Text Classification

Text classification process. Source: MonkeyLearn 2018.
Text classification process. Source: MonkeyLearn 2018.

Abundant textual data accumulates in any eco-system, unstructured and in diverse formats. To extract trends or meaningful insights from it, we need to sort data into different categories. Text classification is a simple, powerful analysis technique to sort the text repository under various tags, each representing specific meaning. Typical classification examples include categorizing customer feedback as positive or negative, or news as sports or politics.

Machine Learning is used to extract keywords from text and classify them into categories. Text classification can be implemented using supervised algorithms, Naïve Bayes, SVM and Deep Learning being common choices.

Text classification finds wide application in NLP for detecting spam, sentiment analysis, subject labelling or analysing intent. Automating mundane tasks makes search, analysis and decision making faster and easier. Text classification is very effective with historical data. It can also be used for real-time textual input analysis.

Discussion

  • What's the scope of text classification?
    Document feature extraction by sentence level analysis. Source: Kowsari et al. 2019, fig. 4.
    Document feature extraction by sentence level analysis. Source: Kowsari et al. 2019, fig. 4.

    The scope of text classification is at document level, paragraph level, sentence level, or even sub-sentence level. In some applications we may assign one or more classes to an entire document. In other applications, we may assign a class to each paragraph or sentence in the document.

    An algorithm may be designed to accept syntax and semantic information at a sentence level. This is then used to classify the document. While sentence-level analysis is more granular, it's limitation is that often sentence-level context can be determined only from sentences surrounding it.

  • What are the different methods to perform text classification?

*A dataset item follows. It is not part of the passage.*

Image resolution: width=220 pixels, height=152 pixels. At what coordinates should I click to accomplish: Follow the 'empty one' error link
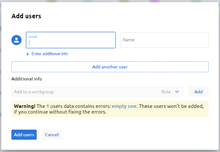[124, 106]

    Some methods of text classification include the following:

    • Manual classification: We could do the sorting manually like secretaries did in the olden days. Assign categories to every incoming text. Then group documents as per common categories. This method will have the best accuracy, but possible only for small quantities.
    • Hand-crafted rules for automated classification: A domain expert defines the rules for categorization. For example, text with words "shares, profits, equity, liabilities" is classified into Business category. Text with words "Messi, kick, Ronaldo, goal" is of Football category.
    • Machine Learning Algorithms: Supervised techniques chosen based on dataset size and number of categories.
    • Hybrid techniques: Start with manual classification and assign categories to a small portion of the training dataset. Then apply ML algorithms to extend to the rest of the dataset.
  • How does text classification work?
    How text classification works. Source: MeaningCloud 2019.
    How text classification works. Source: MeaningCloud 2019.

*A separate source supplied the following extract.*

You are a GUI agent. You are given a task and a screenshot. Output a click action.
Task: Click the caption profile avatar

    Let’s work with a supervised classifier example to classify customer feedback into one of these categories: COMPLAINT, SUGGESTION, APPRECIATION. Text may not explicitly include these words, so the categorisation has to happen based on interpretation of words present.

    For the classifier to predict the correct label, it needs to ‘understand’ the essence of the text. So we train the classifier with millions of similar customer feedback texts which already have one of these labels assigned. After training, we allow the classifier to test its predictions. Once desired accuracy levels are attained, the classifier can now be used to categorise new customer feedback.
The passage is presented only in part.